Finansal, Toplumsal ve Fıkhi Boyutlarıyla Boykot Raporu zaman ayırıp okumaya değer bir çalışma olmuş. Rapor özetle; boykotun zalim rejimlere karşı mücadelede etkili bir araç olduğunu ortaya koyarken, bunun başarılı olabilmesi için bireylerden devletlere kadar her seviyede disiplinli ve kararlı bir çaba gerektirdiğini gerekçeleriyle birlikte vurguluyor. Bireylerden toplumlara, hükümetlerden uluslararası kurum ve kuruluşlara varan geniş bir yelpazede, boykotun etkinliği ve sürdürülebilirliği açısından uygulanabilir önerilerde bulunuyor. Bu önerileri bilhassa okumanızı, okutmanızı isterim.
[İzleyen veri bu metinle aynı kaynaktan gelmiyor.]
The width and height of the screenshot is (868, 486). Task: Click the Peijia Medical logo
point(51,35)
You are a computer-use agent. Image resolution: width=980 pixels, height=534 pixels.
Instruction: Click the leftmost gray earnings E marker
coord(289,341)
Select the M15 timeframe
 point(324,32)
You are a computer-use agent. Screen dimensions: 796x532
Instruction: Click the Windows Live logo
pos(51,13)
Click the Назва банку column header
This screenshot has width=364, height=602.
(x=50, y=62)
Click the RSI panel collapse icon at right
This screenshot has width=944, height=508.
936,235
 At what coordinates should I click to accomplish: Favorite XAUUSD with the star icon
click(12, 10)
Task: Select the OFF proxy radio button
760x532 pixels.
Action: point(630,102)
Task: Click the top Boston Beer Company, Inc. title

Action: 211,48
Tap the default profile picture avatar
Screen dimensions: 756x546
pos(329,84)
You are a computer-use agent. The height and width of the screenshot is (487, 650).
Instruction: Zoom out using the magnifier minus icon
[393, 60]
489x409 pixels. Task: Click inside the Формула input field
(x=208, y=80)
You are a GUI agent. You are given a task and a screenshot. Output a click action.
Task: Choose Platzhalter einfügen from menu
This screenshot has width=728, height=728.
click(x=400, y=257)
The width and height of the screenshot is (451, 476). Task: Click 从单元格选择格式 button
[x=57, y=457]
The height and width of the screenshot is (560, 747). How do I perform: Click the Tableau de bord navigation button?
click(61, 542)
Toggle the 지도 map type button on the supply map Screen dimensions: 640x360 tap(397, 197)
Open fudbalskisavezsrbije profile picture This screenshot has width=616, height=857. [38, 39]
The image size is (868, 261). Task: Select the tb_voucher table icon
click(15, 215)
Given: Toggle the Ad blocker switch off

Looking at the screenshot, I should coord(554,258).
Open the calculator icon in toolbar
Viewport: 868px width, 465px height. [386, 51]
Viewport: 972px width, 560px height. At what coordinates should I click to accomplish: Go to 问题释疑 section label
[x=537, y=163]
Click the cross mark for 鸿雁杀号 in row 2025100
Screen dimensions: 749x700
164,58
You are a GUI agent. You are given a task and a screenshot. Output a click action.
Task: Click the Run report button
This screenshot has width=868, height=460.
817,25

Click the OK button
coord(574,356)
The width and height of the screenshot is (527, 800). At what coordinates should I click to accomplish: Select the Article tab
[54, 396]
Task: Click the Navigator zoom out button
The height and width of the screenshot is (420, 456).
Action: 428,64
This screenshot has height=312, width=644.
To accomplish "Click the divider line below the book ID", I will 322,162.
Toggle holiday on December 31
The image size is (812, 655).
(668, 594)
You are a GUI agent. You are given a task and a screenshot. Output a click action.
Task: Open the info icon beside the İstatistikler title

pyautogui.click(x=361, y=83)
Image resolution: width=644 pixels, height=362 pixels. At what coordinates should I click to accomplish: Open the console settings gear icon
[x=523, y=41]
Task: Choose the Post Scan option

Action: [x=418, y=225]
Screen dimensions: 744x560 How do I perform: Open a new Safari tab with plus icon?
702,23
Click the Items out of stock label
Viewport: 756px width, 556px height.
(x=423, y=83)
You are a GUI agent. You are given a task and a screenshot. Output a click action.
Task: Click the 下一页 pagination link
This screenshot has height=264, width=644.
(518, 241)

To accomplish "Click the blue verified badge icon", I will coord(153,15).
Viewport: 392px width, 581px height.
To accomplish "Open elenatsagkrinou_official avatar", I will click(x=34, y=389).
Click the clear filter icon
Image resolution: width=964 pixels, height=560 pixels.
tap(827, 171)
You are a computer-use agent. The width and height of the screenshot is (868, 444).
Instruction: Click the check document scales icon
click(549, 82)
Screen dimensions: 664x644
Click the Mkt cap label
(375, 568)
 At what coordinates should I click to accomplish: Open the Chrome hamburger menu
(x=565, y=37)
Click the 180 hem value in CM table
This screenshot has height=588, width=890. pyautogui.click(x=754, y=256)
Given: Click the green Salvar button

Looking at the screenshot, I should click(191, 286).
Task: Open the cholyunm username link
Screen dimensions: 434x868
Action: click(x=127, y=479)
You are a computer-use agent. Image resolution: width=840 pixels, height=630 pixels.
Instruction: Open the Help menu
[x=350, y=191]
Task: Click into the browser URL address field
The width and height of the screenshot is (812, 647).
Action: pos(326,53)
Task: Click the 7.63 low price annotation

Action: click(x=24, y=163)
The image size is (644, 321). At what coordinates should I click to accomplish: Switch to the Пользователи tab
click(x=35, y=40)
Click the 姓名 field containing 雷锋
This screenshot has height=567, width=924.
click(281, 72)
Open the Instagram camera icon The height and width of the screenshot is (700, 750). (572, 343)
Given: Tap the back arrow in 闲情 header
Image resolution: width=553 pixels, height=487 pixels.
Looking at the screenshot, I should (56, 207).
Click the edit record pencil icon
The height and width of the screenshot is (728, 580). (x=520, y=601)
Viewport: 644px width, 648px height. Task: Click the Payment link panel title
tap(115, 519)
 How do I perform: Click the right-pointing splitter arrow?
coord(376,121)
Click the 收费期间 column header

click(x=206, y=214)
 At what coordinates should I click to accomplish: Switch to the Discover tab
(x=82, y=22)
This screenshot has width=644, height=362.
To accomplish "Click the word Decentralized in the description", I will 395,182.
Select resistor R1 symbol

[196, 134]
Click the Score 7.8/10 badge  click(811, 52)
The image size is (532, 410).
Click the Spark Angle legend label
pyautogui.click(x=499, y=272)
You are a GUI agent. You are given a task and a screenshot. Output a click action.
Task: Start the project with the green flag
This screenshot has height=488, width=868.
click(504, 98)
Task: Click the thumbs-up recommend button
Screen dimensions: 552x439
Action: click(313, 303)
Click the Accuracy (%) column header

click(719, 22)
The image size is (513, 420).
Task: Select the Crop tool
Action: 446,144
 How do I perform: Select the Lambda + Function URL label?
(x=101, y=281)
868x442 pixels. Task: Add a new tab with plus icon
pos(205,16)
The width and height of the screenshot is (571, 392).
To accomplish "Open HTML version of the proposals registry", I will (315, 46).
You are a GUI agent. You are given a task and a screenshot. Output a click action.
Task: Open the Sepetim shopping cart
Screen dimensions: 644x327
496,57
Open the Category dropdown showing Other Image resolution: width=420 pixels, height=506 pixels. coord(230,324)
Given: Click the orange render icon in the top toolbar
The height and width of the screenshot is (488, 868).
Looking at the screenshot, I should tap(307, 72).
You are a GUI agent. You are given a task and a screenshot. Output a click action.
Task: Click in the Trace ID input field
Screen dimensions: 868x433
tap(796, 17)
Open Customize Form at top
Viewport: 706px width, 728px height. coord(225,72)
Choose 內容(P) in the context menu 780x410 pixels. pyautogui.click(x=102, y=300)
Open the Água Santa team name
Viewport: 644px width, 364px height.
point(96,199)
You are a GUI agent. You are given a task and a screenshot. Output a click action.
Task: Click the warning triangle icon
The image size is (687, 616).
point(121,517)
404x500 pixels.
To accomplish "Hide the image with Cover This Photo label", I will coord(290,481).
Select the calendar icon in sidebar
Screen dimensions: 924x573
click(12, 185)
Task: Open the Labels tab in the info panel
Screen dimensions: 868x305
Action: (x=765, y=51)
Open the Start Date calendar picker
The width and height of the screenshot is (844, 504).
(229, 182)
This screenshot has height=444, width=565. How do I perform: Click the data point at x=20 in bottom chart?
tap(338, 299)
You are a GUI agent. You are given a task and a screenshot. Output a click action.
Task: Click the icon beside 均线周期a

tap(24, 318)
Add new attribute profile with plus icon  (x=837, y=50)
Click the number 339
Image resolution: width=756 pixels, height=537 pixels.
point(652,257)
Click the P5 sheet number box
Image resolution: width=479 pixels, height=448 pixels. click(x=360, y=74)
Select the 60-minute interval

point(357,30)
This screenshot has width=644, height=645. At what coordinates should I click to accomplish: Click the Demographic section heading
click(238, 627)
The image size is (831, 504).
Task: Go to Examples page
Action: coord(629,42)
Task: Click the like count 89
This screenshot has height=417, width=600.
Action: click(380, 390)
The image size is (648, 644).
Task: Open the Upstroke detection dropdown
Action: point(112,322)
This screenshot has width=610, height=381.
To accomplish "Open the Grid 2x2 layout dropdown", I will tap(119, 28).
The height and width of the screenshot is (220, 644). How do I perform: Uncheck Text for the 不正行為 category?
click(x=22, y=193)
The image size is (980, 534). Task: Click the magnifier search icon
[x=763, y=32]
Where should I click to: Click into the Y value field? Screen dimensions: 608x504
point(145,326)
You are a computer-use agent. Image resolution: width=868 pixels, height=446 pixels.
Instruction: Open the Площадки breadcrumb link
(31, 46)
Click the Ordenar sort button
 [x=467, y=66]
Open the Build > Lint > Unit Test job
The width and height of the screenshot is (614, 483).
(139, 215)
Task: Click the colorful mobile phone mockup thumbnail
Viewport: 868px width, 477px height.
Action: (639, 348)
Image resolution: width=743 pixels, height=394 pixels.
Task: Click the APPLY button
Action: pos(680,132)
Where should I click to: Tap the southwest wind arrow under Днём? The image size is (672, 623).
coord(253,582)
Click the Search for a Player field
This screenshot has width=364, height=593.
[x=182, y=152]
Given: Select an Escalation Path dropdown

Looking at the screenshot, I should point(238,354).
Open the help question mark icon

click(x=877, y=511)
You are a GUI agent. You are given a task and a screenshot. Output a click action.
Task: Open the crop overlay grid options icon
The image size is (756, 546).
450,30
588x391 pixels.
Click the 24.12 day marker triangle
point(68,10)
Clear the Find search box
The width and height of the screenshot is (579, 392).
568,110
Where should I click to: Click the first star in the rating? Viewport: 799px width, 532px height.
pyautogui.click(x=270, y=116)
Zira boykot bir tercih değil, insanlık onurunu savunmak için ahlâkî bir sorumluluktur. Hak ile bâtıl arasındaki mücadelede tarafımızı belirleyen bir vicdan hareketidir. Bu hareketin başarıya ulaşması, bireylerden devletlere kadar herkesin üzerine düşeni yapmasına bağlıdır. Adalet arayışımızın somut bir ifadesi olan boykot, sadece Filistin halkı için değil, adalet ve barış için hepimize bir umut ışığıdır.
Şeytanın “Benim ufacık bir alışverişimle mi zulüm bitecek?” vesvesesine kulak asma. Evet, senin ufacık alışverişin zulmü söndürecektir. Sizi, boykota ve boykot bilincini yaygınlaştırmaya davet ediyorum. Yarın, yaptıklarımız kadar yapmadıklarımızdan da sorumlu olacağımızı unutmayalım.
Rapora İLKE Vakfının web sayfasından ulaşabilirsiniz.